Selpic P1, stampante portatile per ogni superficie | Recensione

Se cercate un prodotto per personalizzare un’agenda, una borsa, la custodia dello smartphone o qualsiasi altro oggetto, Selpic P1 vi offre questa possibilità in un formato ridotto. Si tratta di una stampante a getto d’inchiostro che s’impugna come una penna e si sposta sulla superficie per imprimere la stampa.

Dotata di tecnologia bluetooth e una memoria interna, un pulsante sul dorso permette di accenderla mentre una porta USB-C serve per ricaricare la batteria. Per utilizzarla dovrete collegarla a uno smartphone tramite accoppiamento bluetooth e scaricare l’applicazione, disponibile per iOS e Android.

Direttamente dall’applicazione realizzerete il testo che vorrete stampare; potrete scegliere tra differenti font e aggiungere emoticon, o anche realizzare un QR Code. Le dimensioni di stampa sono quelle della testina, poco meno di due centimetri di altezza.

Dopo aver creato la frase o i simboli che vorrete stampare le informazioni verranno inviate alla P1 e sarete pronti per stampare. L’operazione è tutt’altro che complicata, poiché non necessita particolare attenzione o precisione. Un rotella posta sul fondo vi permette di scorrere agilmente sulla superficie, nonché si occupa di passare le corrette informazioni alla stampante su come vi state muovendo sulla superficie, per rilasciare l’inchiostro per la stampa. Un movimento e la stampa verrà effettuata.

La cartuccia s’inserisce e rimuove facilmente, mentre un coperchio copre la testina e limita il contatto con l’aria che, inevitabilmente, tenderà ad asciugare l’inchiostro. Così come una qualsiasi altra stampante a getto d’inchiostro, durante la stampa la testina viene innondata d’inchiostro, che con il tempo si solidifica, tendendo a otturare gli ugelli di stampa. Non abbiamo usato così tanto la P1 da incappare in questo problema, ma crediamo che una semplice manutenzione permetterà di pulire l’inchiostro mantenendo la testina efficiente.

Interessante la possibilità di “curvare” la stampa semplicemente seguendo una traiettoria non lineare quando muoverete la P1 sulla superficie, nonché la possibilità di effettuare una stampa su più righe, andando a comporre anche un testo complesso. In questo caso la P1 riconoscerà quando vi staccherete dalla superficie per poi riposizionarvi per la stampa della linea successiva.

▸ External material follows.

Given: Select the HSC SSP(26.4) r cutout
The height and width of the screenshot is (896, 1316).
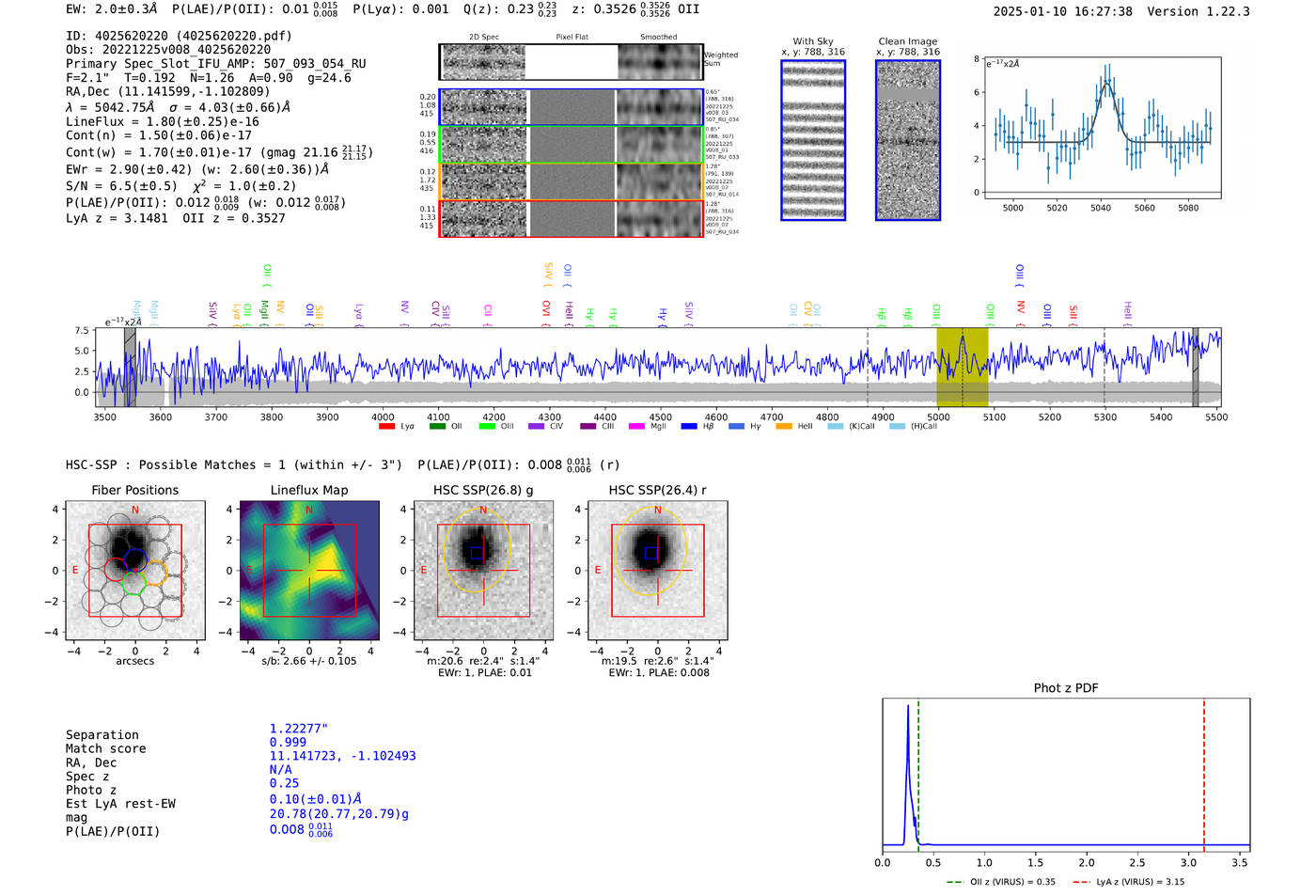Looking at the screenshot, I should click(x=657, y=571).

Potrete installare una sola testina per volta, quindi le stampe saranno monocromatiche, ma potrete scegliere tra differenti colori (nero, magenta, ciano, giallo, magenta chiaro, ciano chiaro, rosso e verde).

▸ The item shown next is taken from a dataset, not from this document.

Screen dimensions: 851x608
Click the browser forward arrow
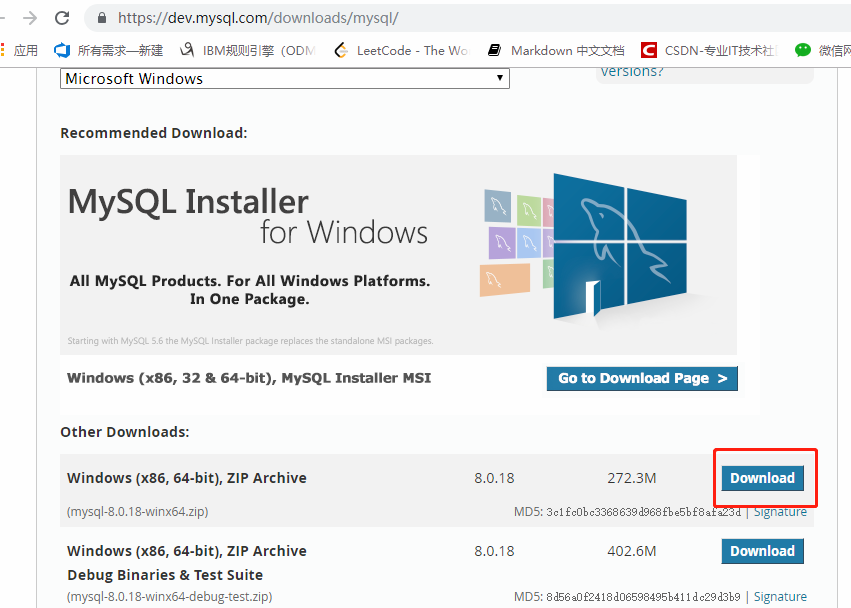[x=30, y=18]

Difficile dire quanto sarà possibile stampare, anche perché non esiste una metrica di durata per questa tipologia di prodotti, differentemente dalle normali stampanti che vengono misurate in quantità di pagine.

Verdetto

La Selpic P1 è un prodotto molto particolare, di cui immaginiamo un paio di scenari d’uso. Potrebbero desiderarla gli appassionati di tecnologia, per stampare QR Code o personalizzare i propri oggetti, o anche professionisti, magari piccoli artigiani che confezionano oggetti al dettaglio e che vogliono personalizzarli con qualche scritta. Insomma, tutte quelle condizioni dove non è possibile prevedere una produzione in serie di ampi volumi.

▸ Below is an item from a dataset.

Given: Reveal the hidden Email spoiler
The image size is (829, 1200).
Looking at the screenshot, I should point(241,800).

In ogni caso siamo rimasti soddisfatti delle prestazioni, in quanto a facilità d’uso e qualità di stampa. 600 dpi permettono di ottenere una buona qualità di stampa anche su caratteri piccoli, e rappresentano un punto di pregio rispetto a potenziali concorrenti, come la PrintPen (venduta a un prezzo anche superiore e qualità di stampa di 300 dpi) o PrinCube, che tuttavia offre una stampa a colori.

Selpic P1 è in questo periodo in campagna crowdfunding, potete trovarla su Indiegogo a questo indirizzo a circa 85 euro, un prezzo decisamente interessante. Un po’ meno interessante è il costo delle cartucce, circa 33 euro l’una.